Inclusão de nome em órgãos de restrição de crédito gera dever de indenizar, decide TJAM

Inclusão de nome em órgãos de restrição de crédito gera dever de indenizar, decide TJAM

A negativação indevida corresponde à inclusão do nome do consumidor em cadastros de órgãos de crédito como o Serasa e o SPC, o que traz consequências negativas para a pessoa que precisa de alguma linha de crédito no mercado para adquirir bens e serviços de sua necessidade ou utilidade. O tema é alvo da matéria debatida nos autos do processo 0640849-76.20220, no qual o Banco Bradesco Cartões S/A., apelou de decisão do juízo da 9ª. Vara Cível, confirmada em julgamento pelos Desembargadores da Terceira Câmara Cível do Amazonas que mantiveram a decisão da ação declaratória cumulada com pedido de indenização por danos morais face a inclusão o nome de Maria Antônia Hilário Prudêncio em órgãos de restrição ao crédito, a pedido do Bradesco, que não demonstrou no recurso que houve contrato solicitado e aceito pela consumidora/apelada, conhecendo e não se acolhendo as razões de inconformismo da instituição bancária. Foi relator do julgamento o Desembargador João de Jesus Abdala Simões. 

“Considerando que o Banco não se desincumbiu do seu dever de comprovar que os contratos foram efetivamente solicitados e aceitos pela autora(ora apelada), nos termos do art. 373, II, do CPC e art. 14 do CDC, ainda mais após a inversão do ônus da prova não há que se falar em legalidade da cobrança que originou a negativação”.

“A quantia de R$ 5.000,00 (cinco mil reais) atende aos parâmetros estabelecidos pelo STJ e por esta Corte de Justiça, devendo a condenação ser ajusta a esse valor. Por fim, não deve prosperar a alegação de litigância de má-fé contra o apelante, uma vez que, neste caso específico, não foi comprovada a ocorrência de nenhuma das hipóteses do artigo 80 do CPC”.

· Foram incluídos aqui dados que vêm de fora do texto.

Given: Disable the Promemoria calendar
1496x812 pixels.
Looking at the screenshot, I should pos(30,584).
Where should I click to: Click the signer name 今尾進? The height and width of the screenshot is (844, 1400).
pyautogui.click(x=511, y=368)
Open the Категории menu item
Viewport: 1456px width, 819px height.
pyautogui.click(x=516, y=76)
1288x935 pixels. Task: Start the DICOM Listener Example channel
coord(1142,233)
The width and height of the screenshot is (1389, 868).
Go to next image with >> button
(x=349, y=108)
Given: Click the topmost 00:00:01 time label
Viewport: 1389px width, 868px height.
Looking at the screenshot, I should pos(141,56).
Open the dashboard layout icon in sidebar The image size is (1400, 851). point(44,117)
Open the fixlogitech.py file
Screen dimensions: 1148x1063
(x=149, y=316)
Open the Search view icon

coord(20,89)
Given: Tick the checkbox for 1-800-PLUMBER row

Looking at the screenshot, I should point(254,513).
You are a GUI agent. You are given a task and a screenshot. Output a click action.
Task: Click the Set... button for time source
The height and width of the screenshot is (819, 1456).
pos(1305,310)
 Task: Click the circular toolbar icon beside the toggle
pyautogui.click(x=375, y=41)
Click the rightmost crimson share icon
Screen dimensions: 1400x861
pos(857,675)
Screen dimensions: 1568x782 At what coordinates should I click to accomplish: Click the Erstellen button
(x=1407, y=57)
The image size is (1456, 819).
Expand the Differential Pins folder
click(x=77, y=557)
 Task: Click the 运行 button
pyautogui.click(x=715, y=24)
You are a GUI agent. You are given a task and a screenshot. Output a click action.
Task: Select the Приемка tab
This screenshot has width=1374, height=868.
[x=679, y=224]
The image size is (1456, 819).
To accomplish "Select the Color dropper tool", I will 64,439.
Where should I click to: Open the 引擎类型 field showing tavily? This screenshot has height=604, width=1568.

A apelação foi conhecida e parcialmente provida na ação declaratória cumulada com danos morais, face a negativação do nome da consumidora nos órgãos de restrição de crédito, face a não comprovação da relação jurídica pretensamente indicada pelo Banco que não a comprovou conforme exigido legalmente, impondo que a inclusão de nome de pessoas em órgãos de restrição de crédito seja realizada com cuidados indispensáveis.